= Data provided =

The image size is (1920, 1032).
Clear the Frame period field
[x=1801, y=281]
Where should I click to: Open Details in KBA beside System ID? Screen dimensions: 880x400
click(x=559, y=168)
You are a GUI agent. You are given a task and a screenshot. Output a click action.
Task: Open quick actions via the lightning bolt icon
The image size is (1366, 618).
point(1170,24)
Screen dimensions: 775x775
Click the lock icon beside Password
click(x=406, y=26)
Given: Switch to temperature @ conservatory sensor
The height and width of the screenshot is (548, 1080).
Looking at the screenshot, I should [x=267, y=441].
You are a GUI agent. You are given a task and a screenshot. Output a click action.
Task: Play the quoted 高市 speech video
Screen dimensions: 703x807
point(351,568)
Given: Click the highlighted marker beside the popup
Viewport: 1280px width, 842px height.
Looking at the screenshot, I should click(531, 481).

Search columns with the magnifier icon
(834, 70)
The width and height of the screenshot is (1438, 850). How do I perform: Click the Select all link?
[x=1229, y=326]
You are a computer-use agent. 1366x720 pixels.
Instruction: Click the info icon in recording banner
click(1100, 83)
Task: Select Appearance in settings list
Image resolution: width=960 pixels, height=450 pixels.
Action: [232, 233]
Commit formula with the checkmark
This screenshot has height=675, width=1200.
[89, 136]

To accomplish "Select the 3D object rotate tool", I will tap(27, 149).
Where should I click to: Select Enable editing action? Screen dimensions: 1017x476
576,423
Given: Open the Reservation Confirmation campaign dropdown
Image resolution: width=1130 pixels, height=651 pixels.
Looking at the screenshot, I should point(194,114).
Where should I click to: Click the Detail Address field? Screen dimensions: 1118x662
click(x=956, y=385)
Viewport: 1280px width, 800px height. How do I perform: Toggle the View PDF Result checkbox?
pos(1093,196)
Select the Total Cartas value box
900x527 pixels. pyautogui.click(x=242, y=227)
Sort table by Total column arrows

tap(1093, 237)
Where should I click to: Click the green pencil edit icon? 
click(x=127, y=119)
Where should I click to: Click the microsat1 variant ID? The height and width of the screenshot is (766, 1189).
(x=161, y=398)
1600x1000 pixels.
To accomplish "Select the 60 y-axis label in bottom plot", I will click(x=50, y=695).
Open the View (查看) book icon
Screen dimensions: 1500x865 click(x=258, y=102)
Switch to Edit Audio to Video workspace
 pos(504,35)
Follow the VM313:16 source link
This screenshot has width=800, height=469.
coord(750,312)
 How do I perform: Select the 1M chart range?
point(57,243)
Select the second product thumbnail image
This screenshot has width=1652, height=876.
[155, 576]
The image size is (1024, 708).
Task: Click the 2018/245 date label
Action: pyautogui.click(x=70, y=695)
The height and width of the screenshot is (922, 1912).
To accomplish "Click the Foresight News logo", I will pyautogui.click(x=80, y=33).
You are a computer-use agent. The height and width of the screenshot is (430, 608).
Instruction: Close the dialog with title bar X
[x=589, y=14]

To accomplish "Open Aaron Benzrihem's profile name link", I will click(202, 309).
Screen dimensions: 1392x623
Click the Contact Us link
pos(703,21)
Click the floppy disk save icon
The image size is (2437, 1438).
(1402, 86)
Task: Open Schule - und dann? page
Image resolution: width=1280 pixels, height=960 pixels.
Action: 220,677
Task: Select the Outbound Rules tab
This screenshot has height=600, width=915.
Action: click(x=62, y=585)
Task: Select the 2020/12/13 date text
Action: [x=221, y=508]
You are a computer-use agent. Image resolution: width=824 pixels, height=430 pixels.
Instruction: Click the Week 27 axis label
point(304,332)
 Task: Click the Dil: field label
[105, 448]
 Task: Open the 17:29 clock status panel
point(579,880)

= Requirement =
Repeat the material above in full, keeping every word.

= Answer to this exercise =
The image size is (1920, 1032).
Clear the Frame period field
[x=1801, y=281]
Where should I click to: Open Details in KBA beside System ID? Screen dimensions: 880x400
click(x=559, y=168)
You are a GUI agent. You are given a task and a screenshot. Output a click action.
Task: Open quick actions via the lightning bolt icon
The image size is (1366, 618).
point(1170,24)
Screen dimensions: 775x775
Click the lock icon beside Password
click(x=406, y=26)
Given: Switch to temperature @ conservatory sensor
The height and width of the screenshot is (548, 1080).
Looking at the screenshot, I should [x=267, y=441].
You are a GUI agent. You are given a task and a screenshot. Output a click action.
Task: Play the quoted 高市 speech video
Screen dimensions: 703x807
point(351,568)
Given: Click the highlighted marker beside the popup
Viewport: 1280px width, 842px height.
Looking at the screenshot, I should click(531, 481).

Search columns with the magnifier icon
(834, 70)
The width and height of the screenshot is (1438, 850). How do I perform: Click the Select all link?
[x=1229, y=326]
You are a computer-use agent. 1366x720 pixels.
Instruction: Click the info icon in recording banner
click(1100, 83)
Task: Select Appearance in settings list
Image resolution: width=960 pixels, height=450 pixels.
Action: [232, 233]
Commit formula with the checkmark
This screenshot has height=675, width=1200.
[89, 136]

To accomplish "Select the 3D object rotate tool", I will tap(27, 149).
Where should I click to: Select Enable editing action? Screen dimensions: 1017x476
576,423
Given: Open the Reservation Confirmation campaign dropdown
Image resolution: width=1130 pixels, height=651 pixels.
Looking at the screenshot, I should point(194,114).
Where should I click to: Click the Detail Address field? Screen dimensions: 1118x662
click(x=956, y=385)
Viewport: 1280px width, 800px height. How do I perform: Toggle the View PDF Result checkbox?
pos(1093,196)
Select the Total Cartas value box
900x527 pixels. pyautogui.click(x=242, y=227)
Sort table by Total column arrows

tap(1093, 237)
Where should I click to: Click the green pencil edit icon? 
click(x=127, y=119)
Where should I click to: Click the microsat1 variant ID? The height and width of the screenshot is (766, 1189).
(x=161, y=398)
1600x1000 pixels.
To accomplish "Select the 60 y-axis label in bottom plot", I will click(x=50, y=695).
Open the View (查看) book icon
Screen dimensions: 1500x865 click(x=258, y=102)
Switch to Edit Audio to Video workspace
 pos(504,35)
Follow the VM313:16 source link
This screenshot has width=800, height=469.
coord(750,312)
 How do I perform: Select the 1M chart range?
point(57,243)
Select the second product thumbnail image
This screenshot has width=1652, height=876.
[155, 576]
The image size is (1024, 708).
Task: Click the 2018/245 date label
Action: pyautogui.click(x=70, y=695)
The height and width of the screenshot is (922, 1912).
To accomplish "Click the Foresight News logo", I will pyautogui.click(x=80, y=33).
You are a computer-use agent. The height and width of the screenshot is (430, 608).
Instruction: Close the dialog with title bar X
[x=589, y=14]

To accomplish "Open Aaron Benzrihem's profile name link", I will click(202, 309).
Screen dimensions: 1392x623
Click the Contact Us link
pos(703,21)
Click the floppy disk save icon
The image size is (2437, 1438).
(1402, 86)
Task: Open Schule - und dann? page
Image resolution: width=1280 pixels, height=960 pixels.
Action: 220,677
Task: Select the Outbound Rules tab
This screenshot has height=600, width=915.
Action: click(x=62, y=585)
Task: Select the 2020/12/13 date text
Action: [x=221, y=508]
You are a computer-use agent. Image resolution: width=824 pixels, height=430 pixels.
Instruction: Click the Week 27 axis label
point(304,332)
 Task: Click the Dil: field label
[105, 448]
 Task: Open the 17:29 clock status panel
point(579,880)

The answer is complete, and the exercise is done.